_WHAT IS NEEDED_
Copy out the data below with "position" put in place of every "location", keeping everything else the same.

-------

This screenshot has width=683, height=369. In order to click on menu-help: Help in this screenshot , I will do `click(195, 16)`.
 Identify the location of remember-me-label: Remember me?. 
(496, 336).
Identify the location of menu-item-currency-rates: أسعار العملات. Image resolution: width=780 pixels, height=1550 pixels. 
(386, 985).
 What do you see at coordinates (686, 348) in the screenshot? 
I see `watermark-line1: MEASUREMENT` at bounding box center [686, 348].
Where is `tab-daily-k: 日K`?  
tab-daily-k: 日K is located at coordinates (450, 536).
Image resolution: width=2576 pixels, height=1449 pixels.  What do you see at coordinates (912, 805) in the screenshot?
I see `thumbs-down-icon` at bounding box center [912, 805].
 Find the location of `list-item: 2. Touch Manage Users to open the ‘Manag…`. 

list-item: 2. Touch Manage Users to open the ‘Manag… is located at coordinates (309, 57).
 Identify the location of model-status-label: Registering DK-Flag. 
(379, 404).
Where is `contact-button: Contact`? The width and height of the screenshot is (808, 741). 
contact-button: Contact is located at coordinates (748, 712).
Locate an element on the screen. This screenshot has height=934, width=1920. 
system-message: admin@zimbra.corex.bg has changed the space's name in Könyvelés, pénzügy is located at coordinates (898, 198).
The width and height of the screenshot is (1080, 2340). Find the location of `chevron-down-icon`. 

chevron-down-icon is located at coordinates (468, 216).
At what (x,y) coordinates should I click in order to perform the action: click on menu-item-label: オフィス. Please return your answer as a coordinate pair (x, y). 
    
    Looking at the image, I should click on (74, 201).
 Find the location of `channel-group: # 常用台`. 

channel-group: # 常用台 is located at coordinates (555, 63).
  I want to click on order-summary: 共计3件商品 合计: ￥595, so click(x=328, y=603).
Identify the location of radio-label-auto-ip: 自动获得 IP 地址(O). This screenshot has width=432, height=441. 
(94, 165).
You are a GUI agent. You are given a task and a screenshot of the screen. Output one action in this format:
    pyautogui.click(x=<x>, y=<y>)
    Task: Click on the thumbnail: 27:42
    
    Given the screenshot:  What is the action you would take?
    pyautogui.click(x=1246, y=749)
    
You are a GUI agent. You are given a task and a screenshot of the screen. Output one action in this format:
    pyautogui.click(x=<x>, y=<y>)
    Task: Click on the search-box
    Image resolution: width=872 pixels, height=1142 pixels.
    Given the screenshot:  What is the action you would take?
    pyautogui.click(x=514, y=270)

-------

_EXPECTED ANSWER_
This screenshot has width=683, height=369. In order to click on menu-help: Help in this screenshot , I will do `click(195, 16)`.
 Identify the position of remember-me-label: Remember me?. 
(496, 336).
Identify the position of menu-item-currency-rates: أسعار العملات. Image resolution: width=780 pixels, height=1550 pixels. 
(386, 985).
 What do you see at coordinates (686, 348) in the screenshot? 
I see `watermark-line1: MEASUREMENT` at bounding box center [686, 348].
Where is `tab-daily-k: 日K`?  
tab-daily-k: 日K is located at coordinates (450, 536).
Image resolution: width=2576 pixels, height=1449 pixels.  What do you see at coordinates (912, 805) in the screenshot?
I see `thumbs-down-icon` at bounding box center [912, 805].
 Find the position of `list-item: 2. Touch Manage Users to open the ‘Manag…`. 

list-item: 2. Touch Manage Users to open the ‘Manag… is located at coordinates (309, 57).
 Identify the position of model-status-label: Registering DK-Flag. 
(379, 404).
Where is `contact-button: Contact`? The width and height of the screenshot is (808, 741). 
contact-button: Contact is located at coordinates (748, 712).
Locate an element on the screen. This screenshot has height=934, width=1920. 
system-message: admin@zimbra.corex.bg has changed the space's name in Könyvelés, pénzügy is located at coordinates (898, 198).
The width and height of the screenshot is (1080, 2340). Find the position of `chevron-down-icon`. 

chevron-down-icon is located at coordinates (468, 216).
At what (x,y) coordinates should I click in order to perform the action: click on menu-item-label: オフィス. Please return your answer as a coordinate pair (x, y). 
    
    Looking at the image, I should click on (74, 201).
 Find the position of `channel-group: # 常用台`. 

channel-group: # 常用台 is located at coordinates (555, 63).
  I want to click on order-summary: 共计3件商品 合计: ￥595, so click(x=328, y=603).
Identify the position of radio-label-auto-ip: 自动获得 IP 地址(O). This screenshot has width=432, height=441. 
(94, 165).
You are a GUI agent. You are given a task and a screenshot of the screen. Output one action in this format:
    pyautogui.click(x=<x>, y=<y>)
    Task: Click on the thumbnail: 27:42
    
    Given the screenshot:  What is the action you would take?
    pyautogui.click(x=1246, y=749)
    
You are a GUI agent. You are given a task and a screenshot of the screen. Output one action in this format:
    pyautogui.click(x=<x>, y=<y>)
    Task: Click on the search-box
    Image resolution: width=872 pixels, height=1142 pixels.
    Given the screenshot:  What is the action you would take?
    pyautogui.click(x=514, y=270)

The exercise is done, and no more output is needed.